I suppose I would like people to remember me as a woman in the second part of the twentieth century who fought to improve opportunities for children from every kind of social background, particularly in relation to education. And I suppose I would like people to remember me as somebody who had a wide range of concerns as far as public policy is concerned.
“I really hate it. I much prefer just to be called Tessa, and I regret the fact that serving my party in the House of Lords means that I have to carry a title with me. I wish I didn't have to be called Baroness Blackstone or Lady Blackstone.”
“I have often thought of myself as a rather marginal person who doesn't quite fit into anything not really scholarly enough to be a proper academic, but too much of an academic to be a really effective politician, and maybe just a bit too political to be a good civil servant or administrator.”
“I think I've accepted that I am an organising kind of person. I like running things. I like things to go smoothly.
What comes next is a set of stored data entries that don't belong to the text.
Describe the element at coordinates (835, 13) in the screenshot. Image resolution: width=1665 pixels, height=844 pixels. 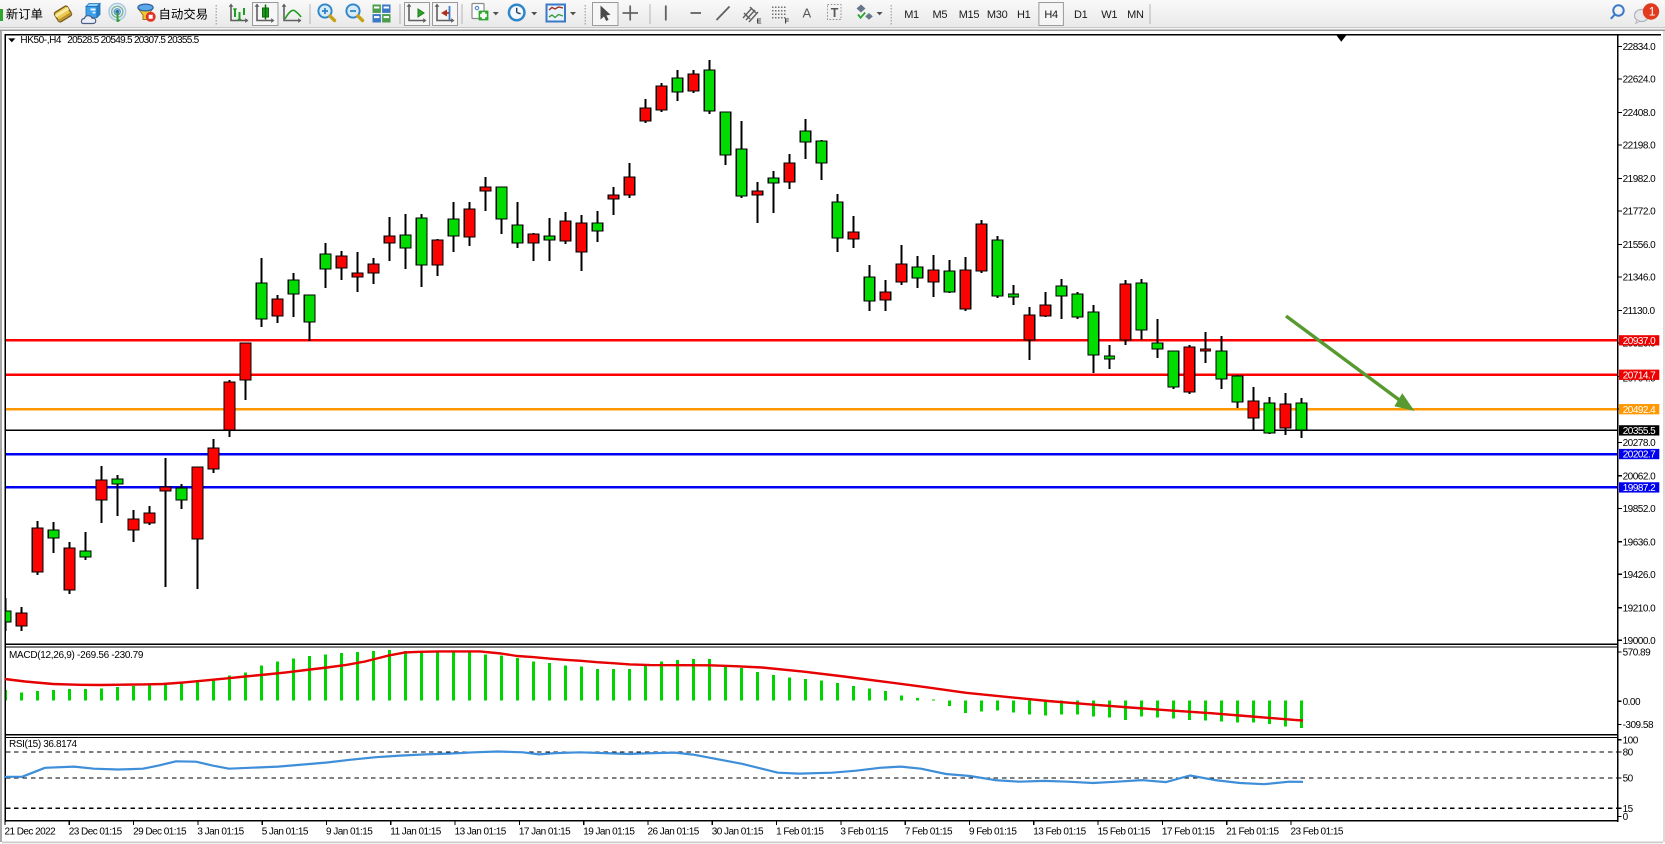
I see `svg-text: T` at that location.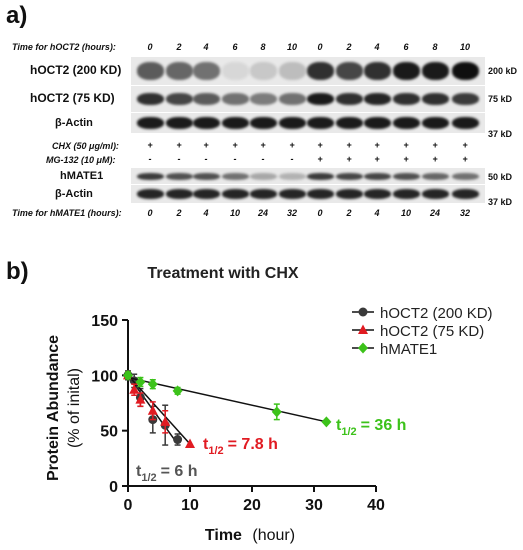  I want to click on hmate1-time-10: 24, so click(434, 213).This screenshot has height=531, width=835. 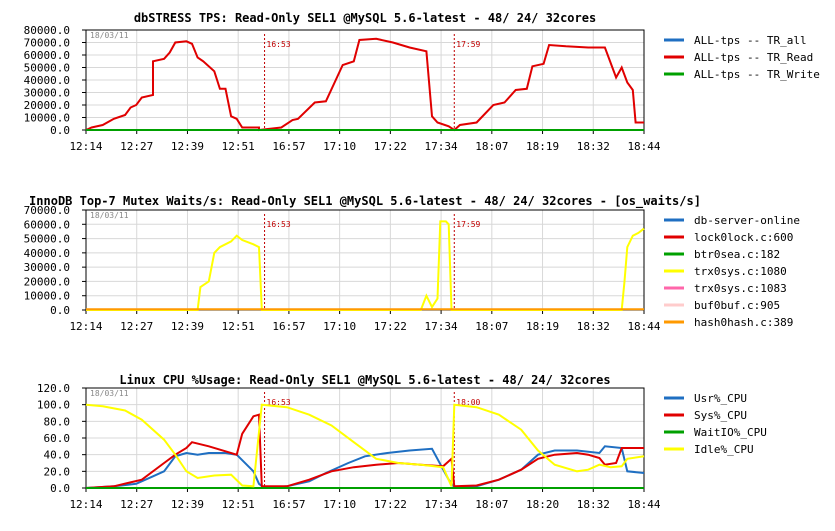 I want to click on y-tick-label: 100.0, so click(x=54, y=406).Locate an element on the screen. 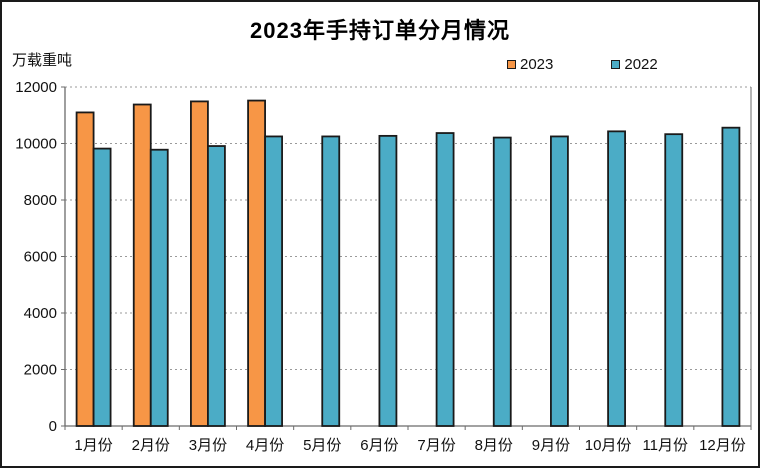 This screenshot has width=760, height=468. x-tick-label-10月份: 10月份 is located at coordinates (608, 446). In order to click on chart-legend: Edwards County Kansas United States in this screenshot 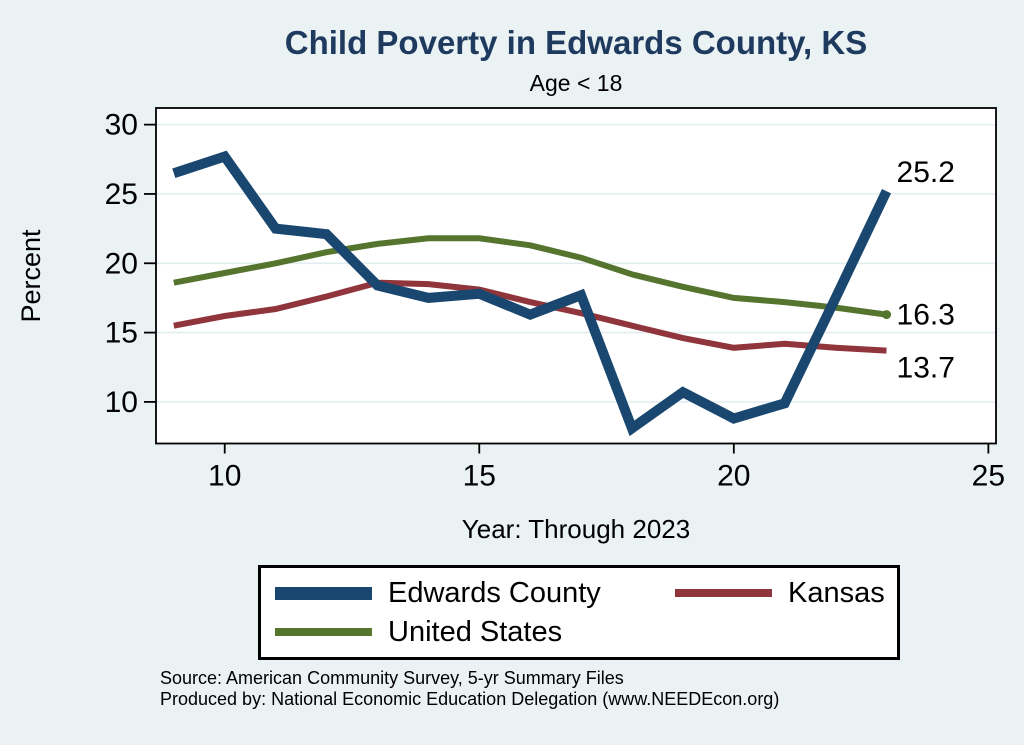, I will do `click(579, 612)`.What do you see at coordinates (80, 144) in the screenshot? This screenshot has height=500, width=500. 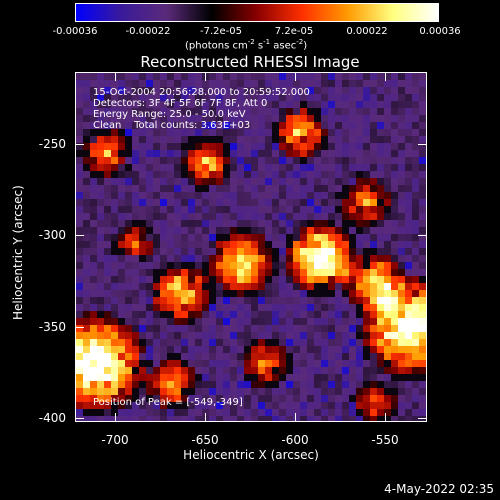 I see `y-tick-mark` at bounding box center [80, 144].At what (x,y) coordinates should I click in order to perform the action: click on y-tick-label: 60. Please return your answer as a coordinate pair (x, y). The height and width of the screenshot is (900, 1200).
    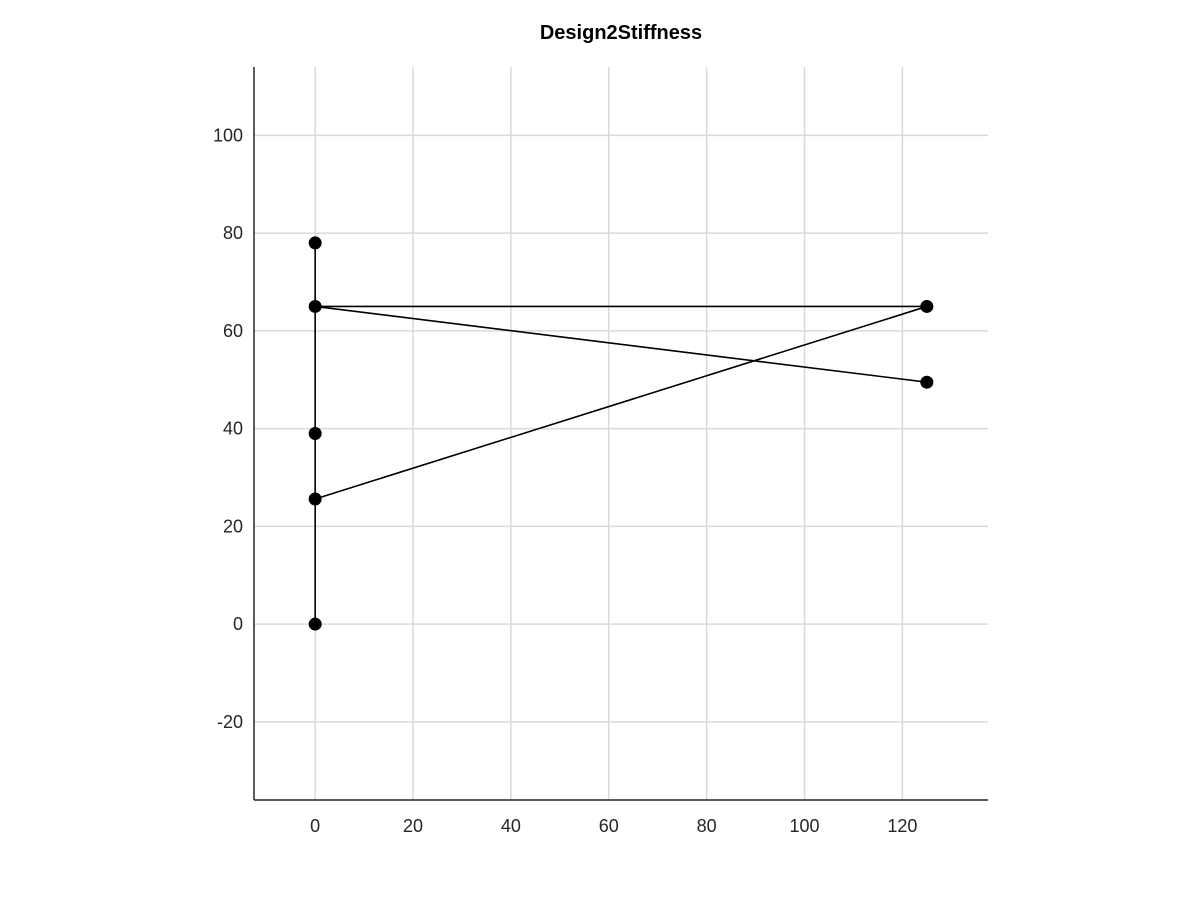
    Looking at the image, I should click on (233, 331).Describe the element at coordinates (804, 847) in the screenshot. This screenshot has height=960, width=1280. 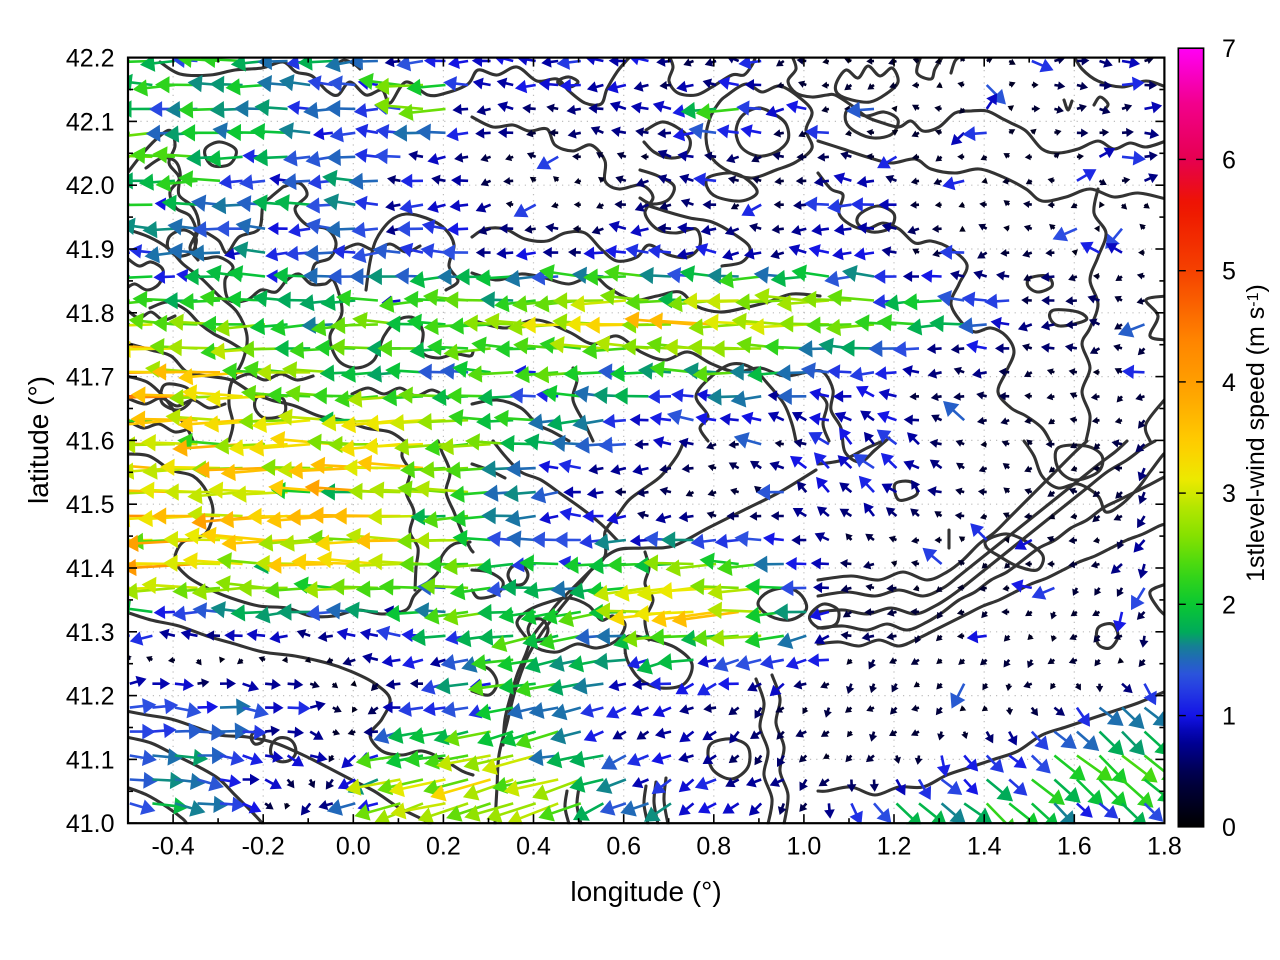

I like people to be using their energies in a way that seems to me to be constructive. What I don't like about myself is that I'm sometimes terribly impatient and I get cross with people if they're doing things too slowly or if they haven't worked out clearly what is a sensible way of tackling a particular problem. And I do wish I were more patient.”
“Oh, I'll certainly sit there miserably hoping somebody will turn up. I I will be terrible on this desert island. One, I'm not terribly good spending long periods of time on my own. I don't like my own company for more than a few hours. And secondly, I'm terribly impractical. I wouldn't really know how to chop down trees and make a fire. I wouldn't find it very easy to go out and catch fish, and even if I caught one I'd hate killing it. So I'd probably starve quite soon.”
“I suppose I would like people to remember me as a woman in the second part of the twentieth century who fought to improve opportunities for children from every kind of social background, particularly in relation to education. And I suppose I would like people to remember me as somebody who had a wide range of concerns as far as public policy is concerned.”